◆ **REQUIREMENT**: From the app note on the MIKAIA Plugin API below, return the passage word for word, beginning at the words "This app note" and stopping after the words "of a pathologist.".

◆ **PAGE TEXT**:

★ ★ ★ ★ ★

This app note describes the MIKAIA Plugin API. It can be used by bioinformaticians to plug in their own AI script, e.g., written in Python or any other language, into MIKAIA® and this way put their AI into the hands of a pathologist.
Motivation: It’s not easy to deploy an AI to a pathologist
When we visit computational pathology research groups, we often encounter this situation: The bioinformatician has created an awesome new AI and they would like to put it into the hands of a pathologists so that they can try it out and give feedback. But pathologists rarely have a linux computer, Python SDK, or programming skills (nor should they have to, by the way). The AI needs to be integrated into a viewer that is capable of triggering and executing the AI and visualizing the results. This is a big hurdle!
Solution: MIKAIA®’s “Plug-in your own AI” REST API
This motivated us to add a plug-in API to MIKAIA® that let’s user seamlessly plug their own AIs into MIKAIA®. This way, the pathologist can use MIKAIA® on their computer as a frontend. The plugin with the custom AI can either run on the same computer, but it could also run on a VM or linux computer in the local network, in case the plugin only works in Linux or MacOS. It could even run in a Docker. All data stays local. No cloud computing is involved. The user plugin will typically be a Python script, but it could also be a Matlab or R script, or anything else.
Benefits of plugging your AI into MIKAIA®
Using MIKAIA® as a frontend to your AI has many advantages:
- You don’t need to worry about programming a WSI viewer and annotation system.
- The user (the pathologist) does not need any Python SDKs or similar. MIKAIA® is a Windows software
- You are no longer limited to WSI formats supported by openslide. Instead, you read pixels through MIKAIA®, allowing you to support many WSI formats such as Zeiss CZI, Olympus, OME-TIFF, etc. The API can give you up to 16 bit pixels and supports accessing individual fluorescence channels. You can ask for pixels in a native resolution level or at any other arbitrary resolution (µm/px)
- While the analysis is still ongoing, you can visualize the results of your AI live. Simply pass annotation objects to the MIKAIA® annotation API as soon as they become available.

★ ★ ★ ★ ★

◆ **EXTRACTED INFORMATION**:

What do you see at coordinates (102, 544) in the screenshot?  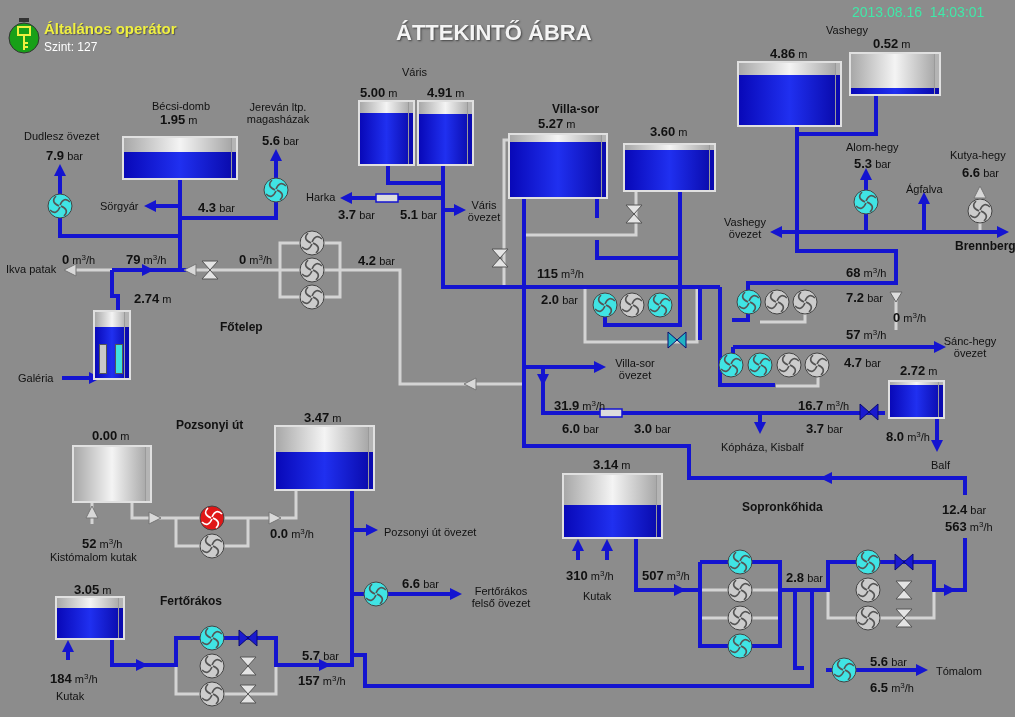 I see `reading: 52 m$^{3}$/h` at bounding box center [102, 544].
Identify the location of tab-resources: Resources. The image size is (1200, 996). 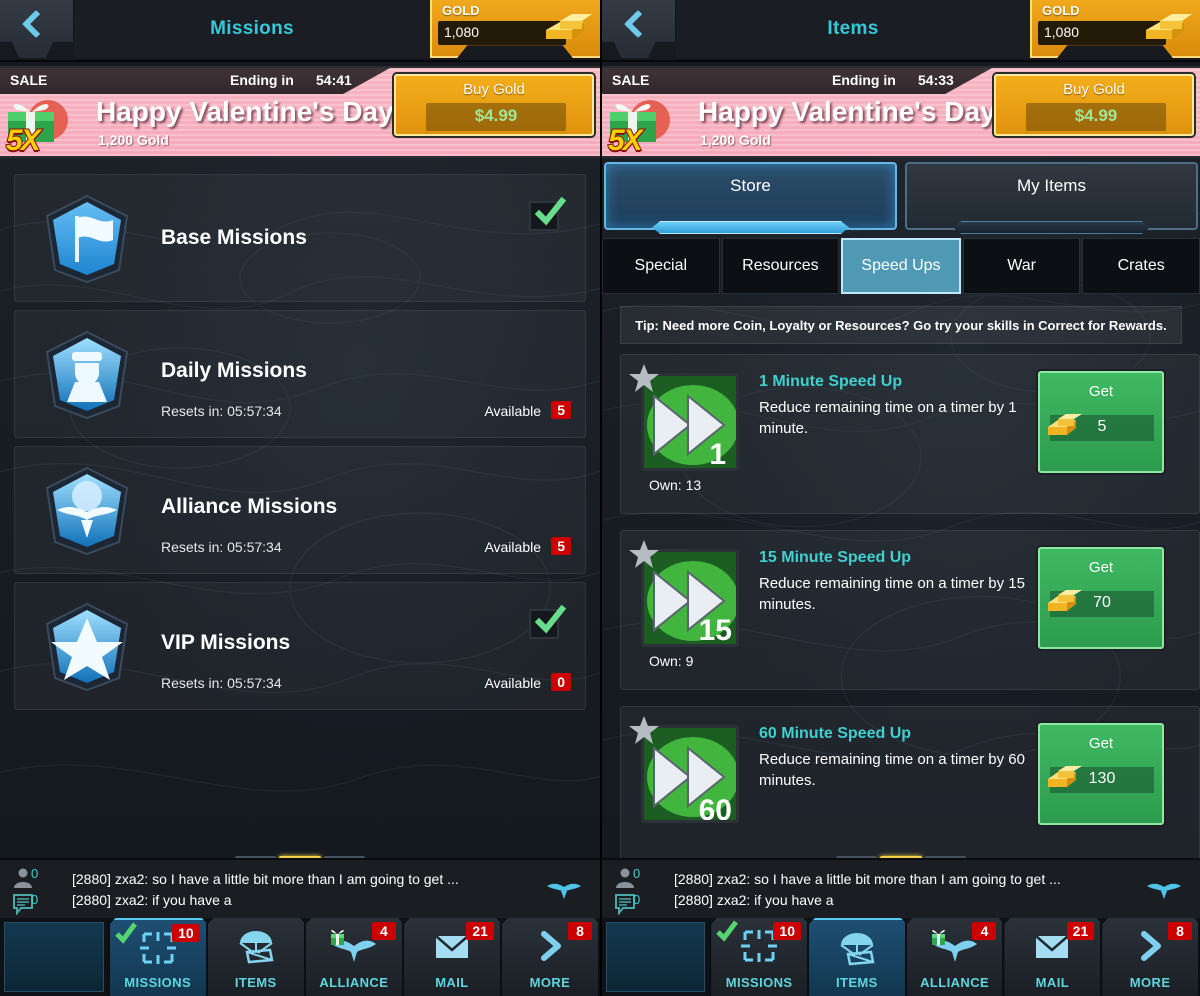
(780, 266).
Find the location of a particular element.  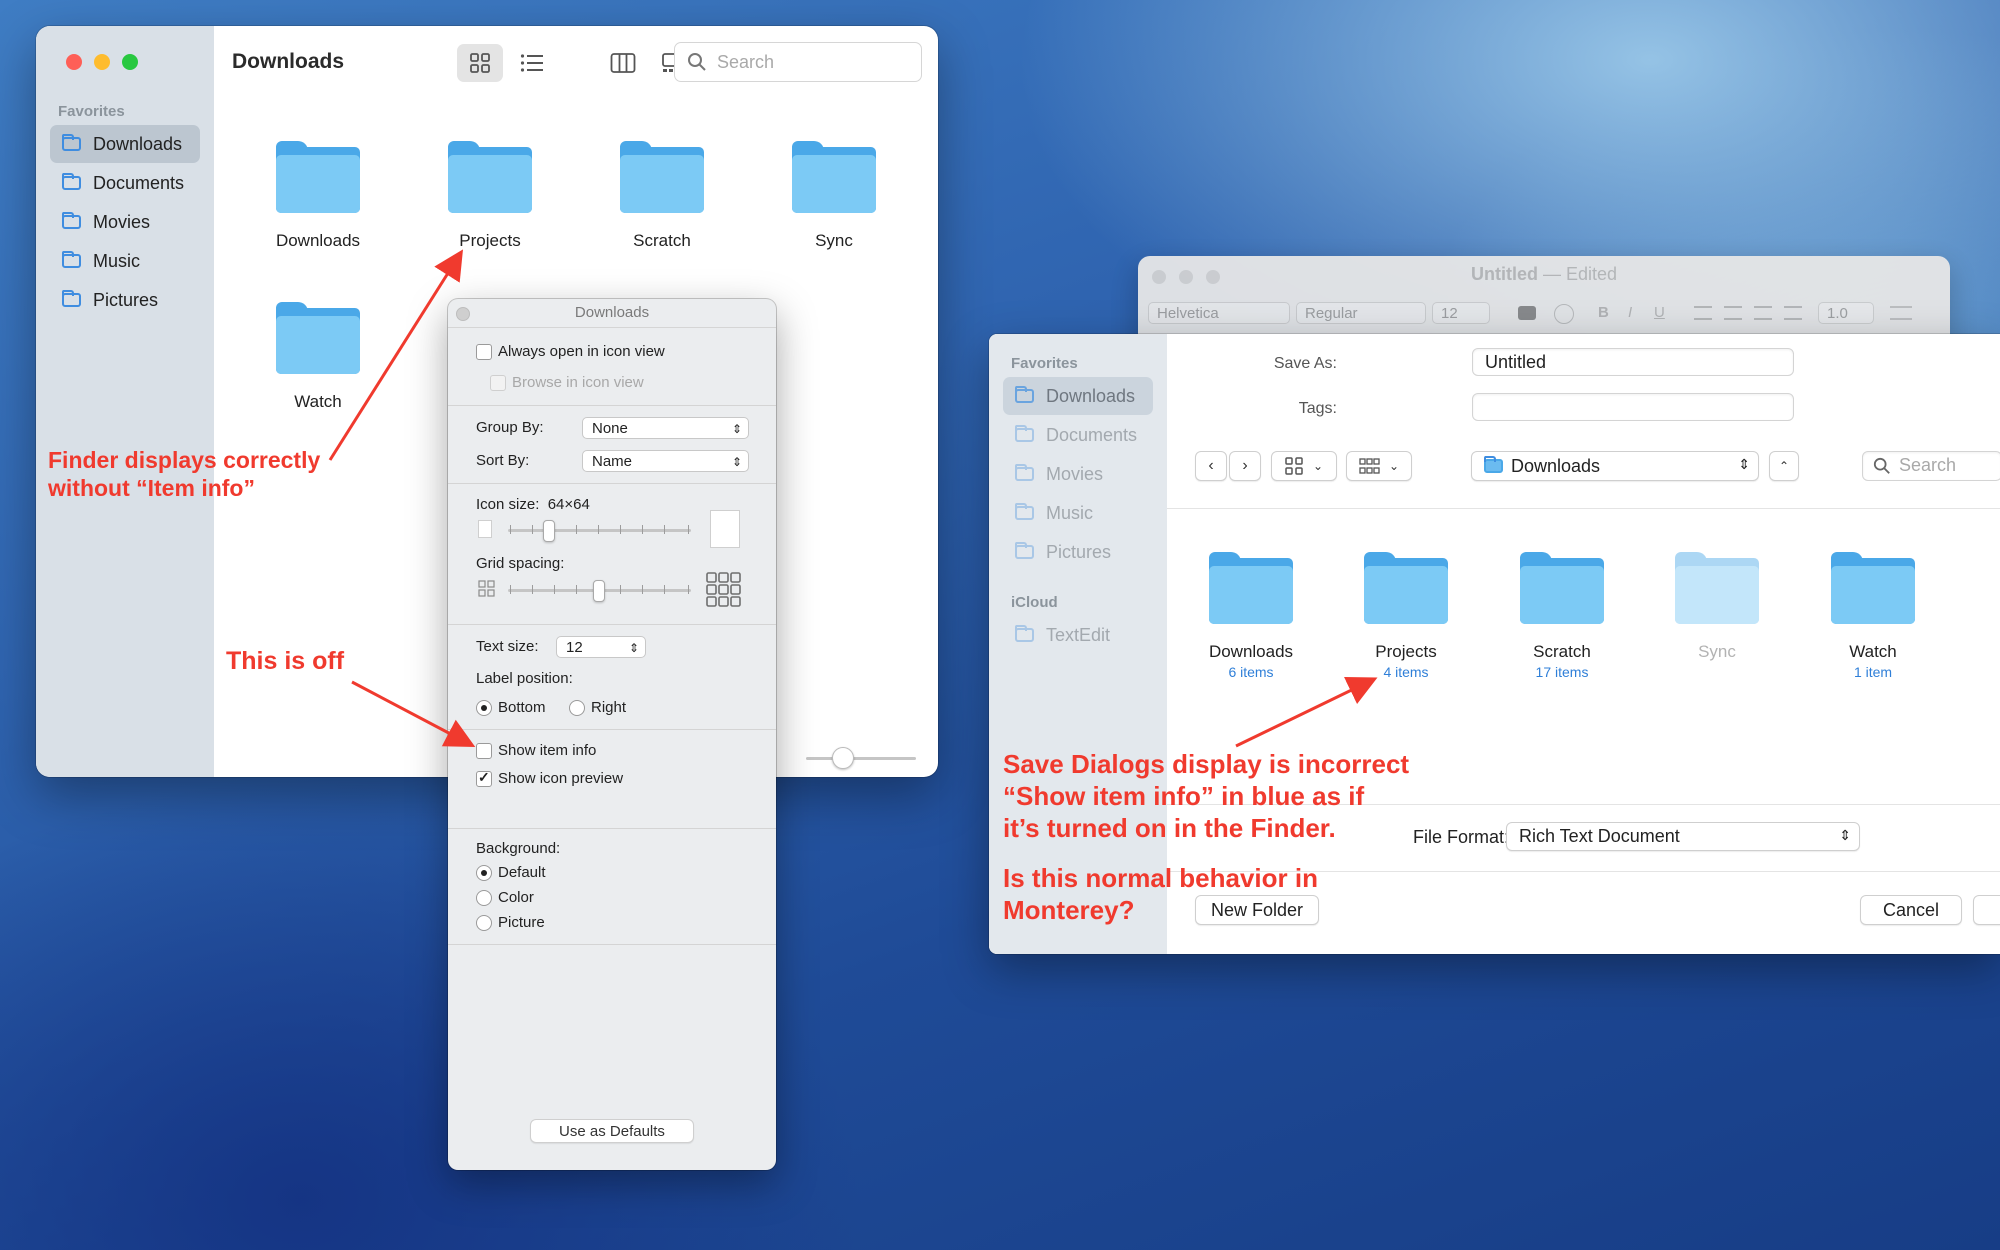

item-count: 1 item is located at coordinates (1873, 672).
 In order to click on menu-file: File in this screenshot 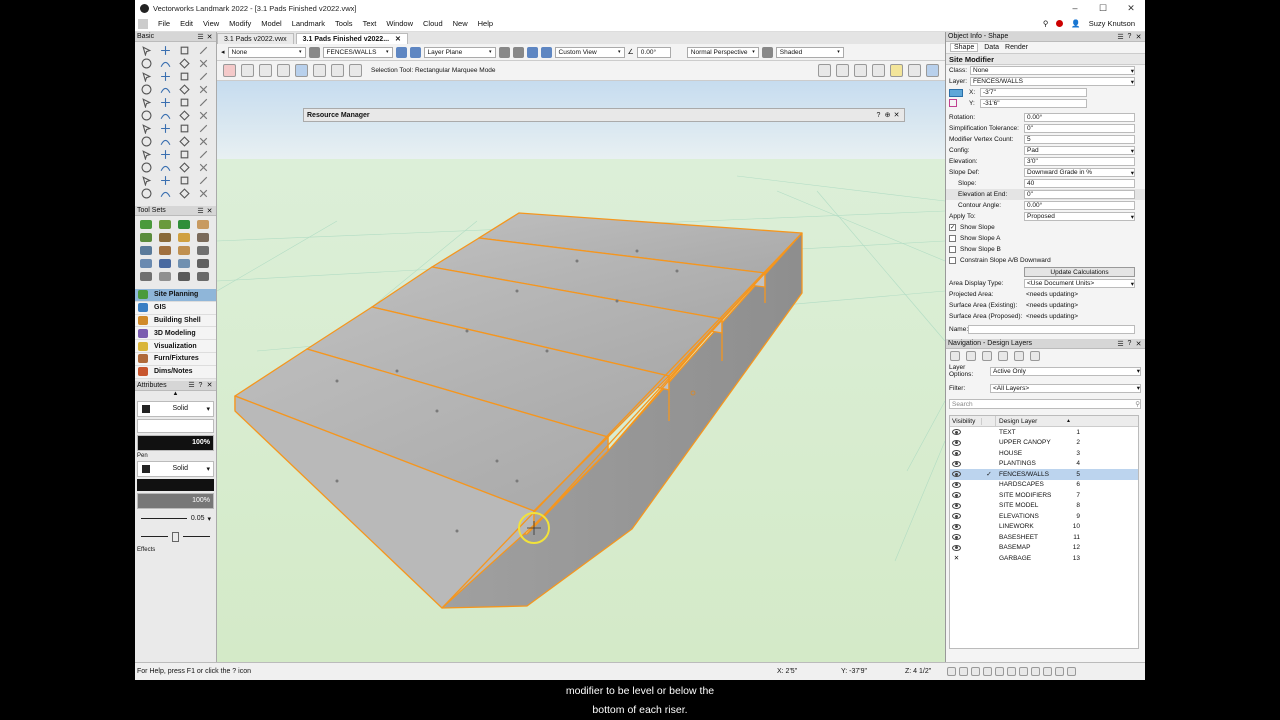, I will do `click(164, 24)`.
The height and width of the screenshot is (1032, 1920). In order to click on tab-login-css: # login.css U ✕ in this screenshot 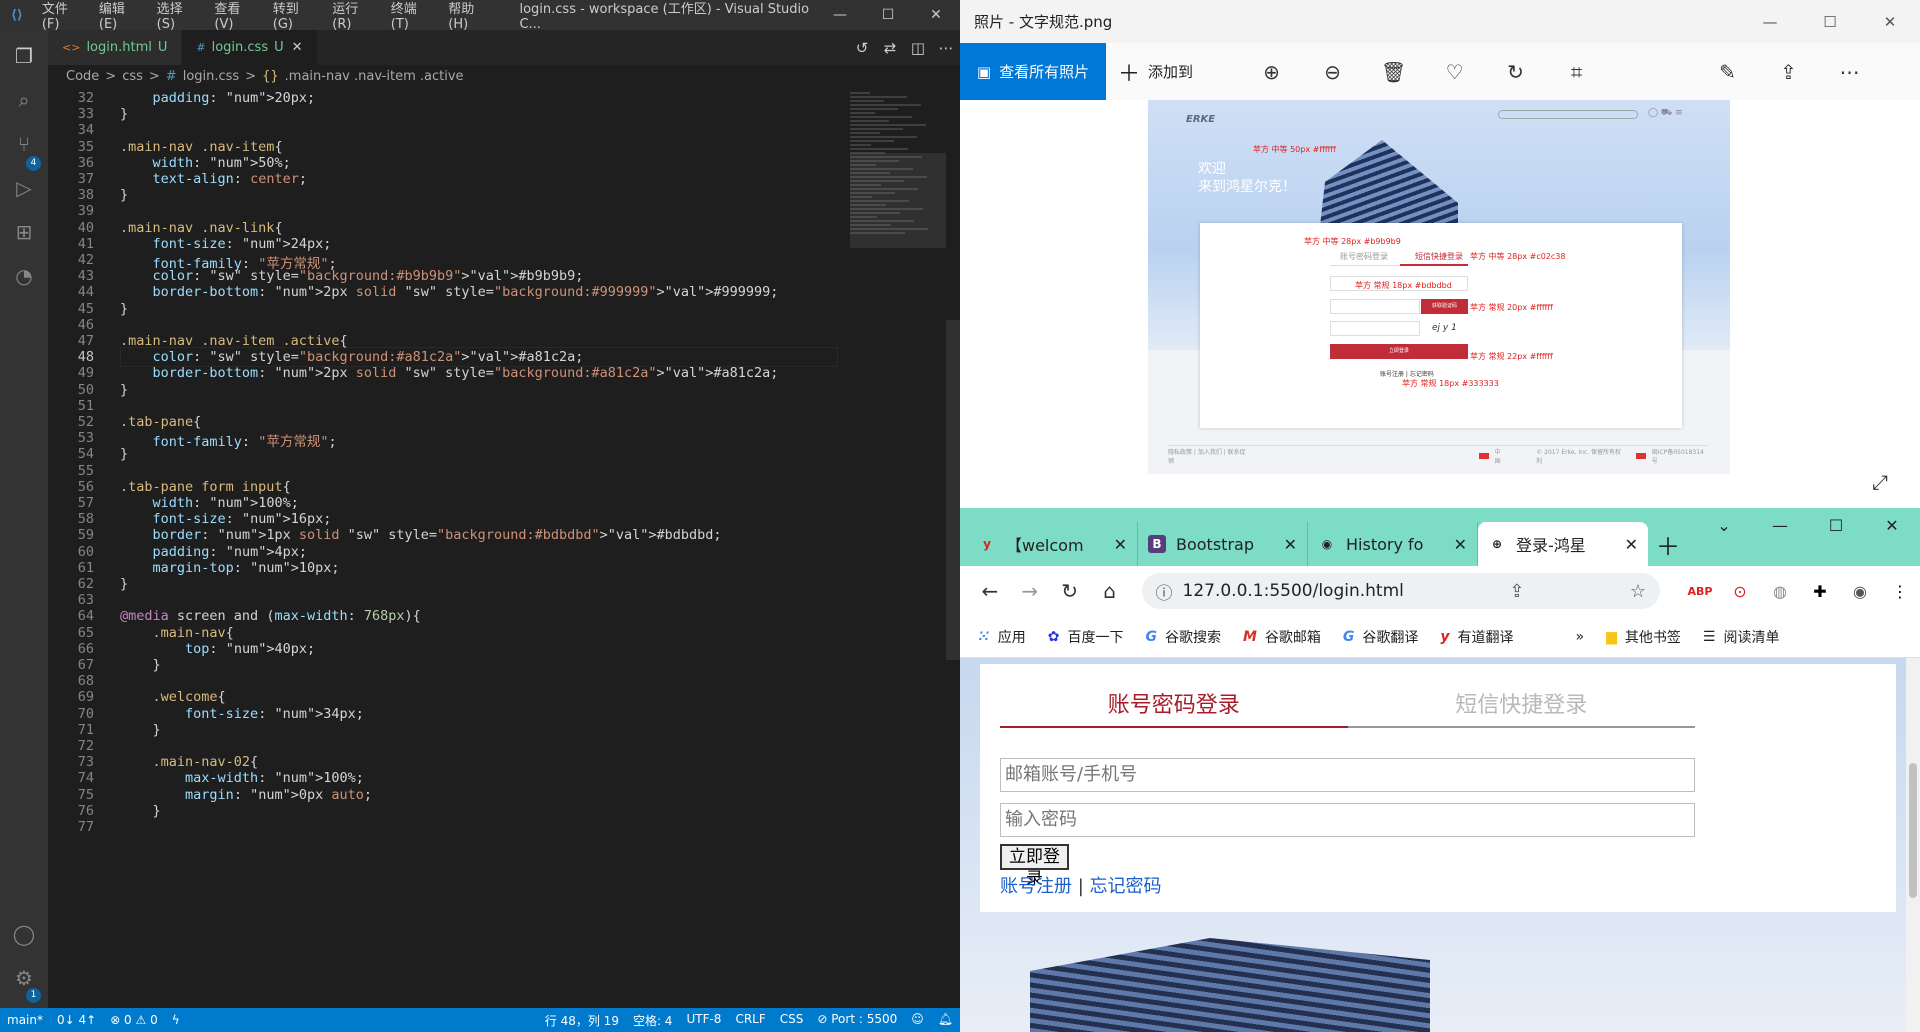, I will do `click(250, 48)`.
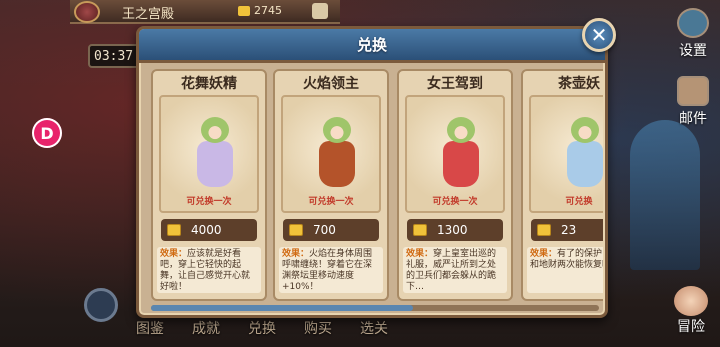  Describe the element at coordinates (565, 270) in the screenshot. I see `card-description: 效果：有了的保护，能和地财两次能恢复哦` at that location.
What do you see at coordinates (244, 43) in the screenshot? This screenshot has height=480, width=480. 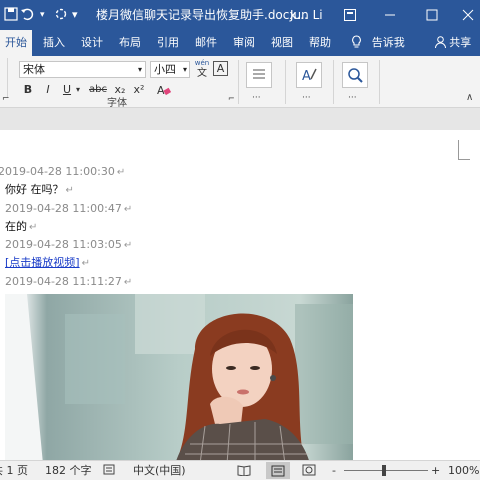 I see `tab-review: 审阅` at bounding box center [244, 43].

★ ★ ★ ★ ★

◆ **SOLUTION TO THIS EXERCISE**:
This app note describes the MIKAIA Plugin API. It can be used by bioinformaticians to plug in their own AI script, e.g., written in Python or any other language, into MIKAIA® and this way put their AI into the hands of a pathologist.